ABC News has been given a photograph that might make the difference between life in prison and a walk. For weeks, we have been discussing the case and the application of the Stand Your Ground law. As discussed earlier, I think the case was over-charged and I remain doubtful of a conviction. This picture will likely be the single most important piece of evidence in the case. It shows Zimmerman with significant blood on the back of his head — an image that supports accounts from the scene and will be used to corroborate Zimmerman’s account of a struggle with Trayvon Martin where he feared serious bodily injury. [UPDATE: Zimmerman granted bond].
Unlike the photos of Zimmerman at the police station, this photo was taken a few minutes after the fight. Zimmerman’s shaved head could prove Godsend for Zimmerman. Had he had longer hair, the injury would have not appeared so stark.
The photo shows both cuts and a contusion — injuries that would normally be defined as serious bodily injury by many courts in torts cases where head injuries are treated as inherently potentially serious. The original police report said that he was bleeding from the nose and head and that his clothes looked like he had been in a fight. Zimmerman claims that it was Martin who jumped him, punched him, and pounded his head on to the concrete sidewalk.
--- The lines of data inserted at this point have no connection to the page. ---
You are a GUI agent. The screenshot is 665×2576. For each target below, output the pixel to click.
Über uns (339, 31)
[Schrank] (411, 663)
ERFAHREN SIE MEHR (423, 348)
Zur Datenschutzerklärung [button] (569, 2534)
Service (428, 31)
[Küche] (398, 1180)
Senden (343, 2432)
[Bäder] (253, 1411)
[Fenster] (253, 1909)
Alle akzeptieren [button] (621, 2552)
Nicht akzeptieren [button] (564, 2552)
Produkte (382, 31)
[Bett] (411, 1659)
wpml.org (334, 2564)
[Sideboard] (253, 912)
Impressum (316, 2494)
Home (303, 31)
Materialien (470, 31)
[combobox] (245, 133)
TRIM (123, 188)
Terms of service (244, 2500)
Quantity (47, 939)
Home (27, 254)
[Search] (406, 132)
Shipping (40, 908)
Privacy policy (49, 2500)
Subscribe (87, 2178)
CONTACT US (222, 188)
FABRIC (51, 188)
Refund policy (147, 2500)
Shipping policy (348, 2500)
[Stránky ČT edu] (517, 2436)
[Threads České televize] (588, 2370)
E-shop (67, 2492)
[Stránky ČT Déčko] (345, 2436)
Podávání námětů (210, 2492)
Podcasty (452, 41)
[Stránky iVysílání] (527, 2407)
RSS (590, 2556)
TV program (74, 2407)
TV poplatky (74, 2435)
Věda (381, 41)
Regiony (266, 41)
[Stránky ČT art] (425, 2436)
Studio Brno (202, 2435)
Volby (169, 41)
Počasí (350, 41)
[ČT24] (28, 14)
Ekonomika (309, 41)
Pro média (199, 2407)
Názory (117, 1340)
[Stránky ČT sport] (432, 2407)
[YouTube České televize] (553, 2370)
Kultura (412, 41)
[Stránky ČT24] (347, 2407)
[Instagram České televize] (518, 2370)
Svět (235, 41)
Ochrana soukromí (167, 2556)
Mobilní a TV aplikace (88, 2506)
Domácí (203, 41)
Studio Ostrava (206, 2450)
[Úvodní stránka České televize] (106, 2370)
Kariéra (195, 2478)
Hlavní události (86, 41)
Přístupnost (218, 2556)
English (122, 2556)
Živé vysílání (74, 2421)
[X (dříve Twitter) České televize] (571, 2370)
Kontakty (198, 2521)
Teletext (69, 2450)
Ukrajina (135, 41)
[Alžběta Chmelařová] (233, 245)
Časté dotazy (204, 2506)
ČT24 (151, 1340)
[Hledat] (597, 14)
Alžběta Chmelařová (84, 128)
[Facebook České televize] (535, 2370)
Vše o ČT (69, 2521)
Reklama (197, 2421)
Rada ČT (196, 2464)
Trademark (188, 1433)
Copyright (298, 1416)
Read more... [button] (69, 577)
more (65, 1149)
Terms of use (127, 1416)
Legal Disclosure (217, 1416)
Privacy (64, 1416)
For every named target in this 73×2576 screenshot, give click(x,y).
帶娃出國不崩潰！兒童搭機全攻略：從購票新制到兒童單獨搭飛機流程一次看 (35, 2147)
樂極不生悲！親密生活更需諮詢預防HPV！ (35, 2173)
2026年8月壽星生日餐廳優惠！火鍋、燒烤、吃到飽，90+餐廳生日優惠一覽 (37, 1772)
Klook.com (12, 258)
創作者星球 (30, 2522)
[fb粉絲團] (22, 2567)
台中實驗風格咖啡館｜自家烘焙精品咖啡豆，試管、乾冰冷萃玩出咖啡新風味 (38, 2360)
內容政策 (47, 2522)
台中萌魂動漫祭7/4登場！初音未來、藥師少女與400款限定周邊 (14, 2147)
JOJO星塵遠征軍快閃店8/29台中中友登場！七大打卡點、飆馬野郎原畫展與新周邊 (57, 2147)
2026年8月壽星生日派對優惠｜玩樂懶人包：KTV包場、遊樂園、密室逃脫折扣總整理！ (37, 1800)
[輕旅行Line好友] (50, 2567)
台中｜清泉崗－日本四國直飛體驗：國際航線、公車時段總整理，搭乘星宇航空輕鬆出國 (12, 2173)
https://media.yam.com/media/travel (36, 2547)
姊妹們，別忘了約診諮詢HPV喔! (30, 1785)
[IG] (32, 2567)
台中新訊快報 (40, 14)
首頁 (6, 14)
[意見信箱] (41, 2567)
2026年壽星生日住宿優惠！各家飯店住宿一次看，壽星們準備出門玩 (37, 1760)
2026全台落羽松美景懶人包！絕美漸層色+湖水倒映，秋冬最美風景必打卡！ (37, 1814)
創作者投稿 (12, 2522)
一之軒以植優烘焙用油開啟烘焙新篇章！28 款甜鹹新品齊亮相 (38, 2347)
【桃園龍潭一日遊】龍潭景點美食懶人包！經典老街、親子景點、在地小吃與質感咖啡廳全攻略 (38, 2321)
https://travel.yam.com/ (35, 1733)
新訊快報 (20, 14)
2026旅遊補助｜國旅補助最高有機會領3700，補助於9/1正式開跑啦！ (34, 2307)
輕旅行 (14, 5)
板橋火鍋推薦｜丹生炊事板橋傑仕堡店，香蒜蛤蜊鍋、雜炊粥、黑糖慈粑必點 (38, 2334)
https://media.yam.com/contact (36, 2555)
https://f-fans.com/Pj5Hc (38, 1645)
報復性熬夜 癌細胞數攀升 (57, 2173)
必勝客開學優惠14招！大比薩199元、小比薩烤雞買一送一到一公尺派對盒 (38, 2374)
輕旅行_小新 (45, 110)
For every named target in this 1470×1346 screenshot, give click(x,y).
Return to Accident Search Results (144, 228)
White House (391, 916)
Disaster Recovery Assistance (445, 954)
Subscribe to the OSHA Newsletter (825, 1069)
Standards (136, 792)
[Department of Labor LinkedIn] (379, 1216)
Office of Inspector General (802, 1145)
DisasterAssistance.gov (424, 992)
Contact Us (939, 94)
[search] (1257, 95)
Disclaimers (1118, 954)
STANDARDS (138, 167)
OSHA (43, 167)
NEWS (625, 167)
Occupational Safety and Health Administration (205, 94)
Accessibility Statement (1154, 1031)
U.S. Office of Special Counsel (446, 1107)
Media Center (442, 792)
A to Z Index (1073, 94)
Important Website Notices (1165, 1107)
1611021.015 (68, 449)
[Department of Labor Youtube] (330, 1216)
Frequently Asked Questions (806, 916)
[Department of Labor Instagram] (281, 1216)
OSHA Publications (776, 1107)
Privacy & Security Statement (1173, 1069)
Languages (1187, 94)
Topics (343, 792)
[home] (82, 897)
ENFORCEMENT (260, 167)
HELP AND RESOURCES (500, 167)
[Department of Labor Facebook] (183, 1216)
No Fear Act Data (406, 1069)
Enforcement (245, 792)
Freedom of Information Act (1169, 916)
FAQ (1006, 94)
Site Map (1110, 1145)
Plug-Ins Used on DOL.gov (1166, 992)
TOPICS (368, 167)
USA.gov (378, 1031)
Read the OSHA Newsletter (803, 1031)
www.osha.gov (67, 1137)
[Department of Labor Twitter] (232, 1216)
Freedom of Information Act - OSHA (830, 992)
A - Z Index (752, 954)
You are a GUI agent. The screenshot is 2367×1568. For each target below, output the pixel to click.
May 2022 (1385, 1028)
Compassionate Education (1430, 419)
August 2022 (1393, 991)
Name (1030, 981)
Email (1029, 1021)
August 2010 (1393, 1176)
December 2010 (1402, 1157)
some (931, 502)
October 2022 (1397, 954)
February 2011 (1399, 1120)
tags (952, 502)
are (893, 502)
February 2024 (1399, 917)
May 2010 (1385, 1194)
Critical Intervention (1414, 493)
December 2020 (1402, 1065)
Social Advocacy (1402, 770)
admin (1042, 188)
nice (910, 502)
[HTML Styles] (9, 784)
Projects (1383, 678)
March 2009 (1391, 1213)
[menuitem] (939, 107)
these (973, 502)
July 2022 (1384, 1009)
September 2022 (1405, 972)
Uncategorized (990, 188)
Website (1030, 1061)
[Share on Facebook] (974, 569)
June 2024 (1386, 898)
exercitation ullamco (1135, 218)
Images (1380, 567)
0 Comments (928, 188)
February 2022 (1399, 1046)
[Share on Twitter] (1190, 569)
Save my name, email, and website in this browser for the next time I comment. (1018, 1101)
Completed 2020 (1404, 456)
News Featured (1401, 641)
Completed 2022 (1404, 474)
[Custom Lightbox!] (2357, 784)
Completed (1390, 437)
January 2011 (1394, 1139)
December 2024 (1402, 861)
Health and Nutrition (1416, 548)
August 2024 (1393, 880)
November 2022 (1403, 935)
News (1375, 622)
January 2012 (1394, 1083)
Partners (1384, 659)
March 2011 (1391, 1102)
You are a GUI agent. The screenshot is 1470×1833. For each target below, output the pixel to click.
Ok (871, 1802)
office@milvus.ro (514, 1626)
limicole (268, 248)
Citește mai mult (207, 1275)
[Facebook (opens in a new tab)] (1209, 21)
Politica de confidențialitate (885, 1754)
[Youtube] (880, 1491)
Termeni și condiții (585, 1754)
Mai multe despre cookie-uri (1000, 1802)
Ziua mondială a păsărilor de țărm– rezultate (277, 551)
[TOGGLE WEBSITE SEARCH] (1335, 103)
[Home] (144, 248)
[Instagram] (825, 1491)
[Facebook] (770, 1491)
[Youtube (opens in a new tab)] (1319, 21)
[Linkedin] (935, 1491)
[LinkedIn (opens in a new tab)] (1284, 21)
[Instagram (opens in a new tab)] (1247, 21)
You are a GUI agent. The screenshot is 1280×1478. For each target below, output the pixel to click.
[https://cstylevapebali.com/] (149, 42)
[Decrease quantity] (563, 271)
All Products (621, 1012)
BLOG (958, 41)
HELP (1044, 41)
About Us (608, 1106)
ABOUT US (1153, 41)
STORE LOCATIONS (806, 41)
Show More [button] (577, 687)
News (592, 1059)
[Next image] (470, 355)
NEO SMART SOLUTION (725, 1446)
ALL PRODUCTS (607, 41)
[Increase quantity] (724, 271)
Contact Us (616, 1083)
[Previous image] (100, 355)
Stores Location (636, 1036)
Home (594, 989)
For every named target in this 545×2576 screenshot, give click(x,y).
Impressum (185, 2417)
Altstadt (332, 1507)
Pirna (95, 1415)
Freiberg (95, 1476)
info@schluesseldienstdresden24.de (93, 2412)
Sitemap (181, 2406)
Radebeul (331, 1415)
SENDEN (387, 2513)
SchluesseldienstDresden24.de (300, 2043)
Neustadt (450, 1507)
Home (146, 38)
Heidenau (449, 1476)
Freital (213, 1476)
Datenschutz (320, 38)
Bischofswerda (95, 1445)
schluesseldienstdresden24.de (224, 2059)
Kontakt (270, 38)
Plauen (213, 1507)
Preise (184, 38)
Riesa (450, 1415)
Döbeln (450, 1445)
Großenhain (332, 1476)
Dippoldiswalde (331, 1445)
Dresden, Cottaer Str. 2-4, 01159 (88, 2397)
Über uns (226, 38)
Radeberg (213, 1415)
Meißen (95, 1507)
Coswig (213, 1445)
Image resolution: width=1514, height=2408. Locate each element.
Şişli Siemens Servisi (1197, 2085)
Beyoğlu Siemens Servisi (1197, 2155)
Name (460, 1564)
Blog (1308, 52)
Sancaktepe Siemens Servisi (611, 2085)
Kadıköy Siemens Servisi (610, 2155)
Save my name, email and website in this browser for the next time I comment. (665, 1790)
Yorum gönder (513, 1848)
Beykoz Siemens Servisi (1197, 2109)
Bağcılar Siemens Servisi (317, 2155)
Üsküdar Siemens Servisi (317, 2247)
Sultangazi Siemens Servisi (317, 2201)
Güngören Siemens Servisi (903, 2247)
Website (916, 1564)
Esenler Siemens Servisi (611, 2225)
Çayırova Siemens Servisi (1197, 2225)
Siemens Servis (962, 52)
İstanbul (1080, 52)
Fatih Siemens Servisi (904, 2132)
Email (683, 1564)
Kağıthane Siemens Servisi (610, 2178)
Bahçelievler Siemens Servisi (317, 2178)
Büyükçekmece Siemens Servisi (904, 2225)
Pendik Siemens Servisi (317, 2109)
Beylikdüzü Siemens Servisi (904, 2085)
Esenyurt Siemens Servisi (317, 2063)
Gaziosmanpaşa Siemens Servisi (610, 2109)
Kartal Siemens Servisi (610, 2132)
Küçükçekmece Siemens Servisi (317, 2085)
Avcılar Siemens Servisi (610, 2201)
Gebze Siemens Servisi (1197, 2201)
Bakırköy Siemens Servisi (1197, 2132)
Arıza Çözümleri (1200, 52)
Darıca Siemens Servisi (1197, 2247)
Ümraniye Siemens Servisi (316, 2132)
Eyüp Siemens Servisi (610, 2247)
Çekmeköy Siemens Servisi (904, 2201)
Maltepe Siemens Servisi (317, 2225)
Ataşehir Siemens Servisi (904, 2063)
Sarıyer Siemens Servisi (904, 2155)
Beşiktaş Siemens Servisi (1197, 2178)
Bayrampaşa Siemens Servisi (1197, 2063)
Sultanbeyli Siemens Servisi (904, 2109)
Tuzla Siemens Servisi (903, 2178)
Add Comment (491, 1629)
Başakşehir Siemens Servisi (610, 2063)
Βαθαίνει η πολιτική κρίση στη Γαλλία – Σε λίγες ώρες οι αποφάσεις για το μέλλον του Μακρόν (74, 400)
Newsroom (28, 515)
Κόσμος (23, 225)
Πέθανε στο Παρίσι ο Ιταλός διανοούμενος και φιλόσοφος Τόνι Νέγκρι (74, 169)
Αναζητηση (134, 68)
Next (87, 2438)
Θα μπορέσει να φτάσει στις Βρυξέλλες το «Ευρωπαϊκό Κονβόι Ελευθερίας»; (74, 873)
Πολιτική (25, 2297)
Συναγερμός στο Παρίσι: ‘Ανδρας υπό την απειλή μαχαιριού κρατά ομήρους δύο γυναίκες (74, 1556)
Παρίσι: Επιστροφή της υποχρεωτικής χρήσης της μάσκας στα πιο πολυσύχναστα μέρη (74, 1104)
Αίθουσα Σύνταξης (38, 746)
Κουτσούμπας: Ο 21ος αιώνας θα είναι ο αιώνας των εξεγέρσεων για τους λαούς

The prosecutors can still argue that they do not contest the fight but that Zimmerman started it. However, with this photo, the charge of second-degree murder appears even more excessive and undermines Special Prosecutor Angela Corey’s claim that she was not affected by the political pressure to charge Zimmerman. I can understand a manslaughter charge, even with the photo, but no reasonable prosecutor would consider the second-degree murder charge as based on this evidence. Corey clearly must have seen this photo and the reports before her charging of Zimmerman.
The photo should also assist Zimmerman in his efforts to get bail.
Zimmerman, 28, is still being held on charges of second-degree murder of Martin, 17. In my view, a denial of bail would be an abuse and unwarranted given the fact that Zimmerman cooperated at the scene and voluntarily turned himself in.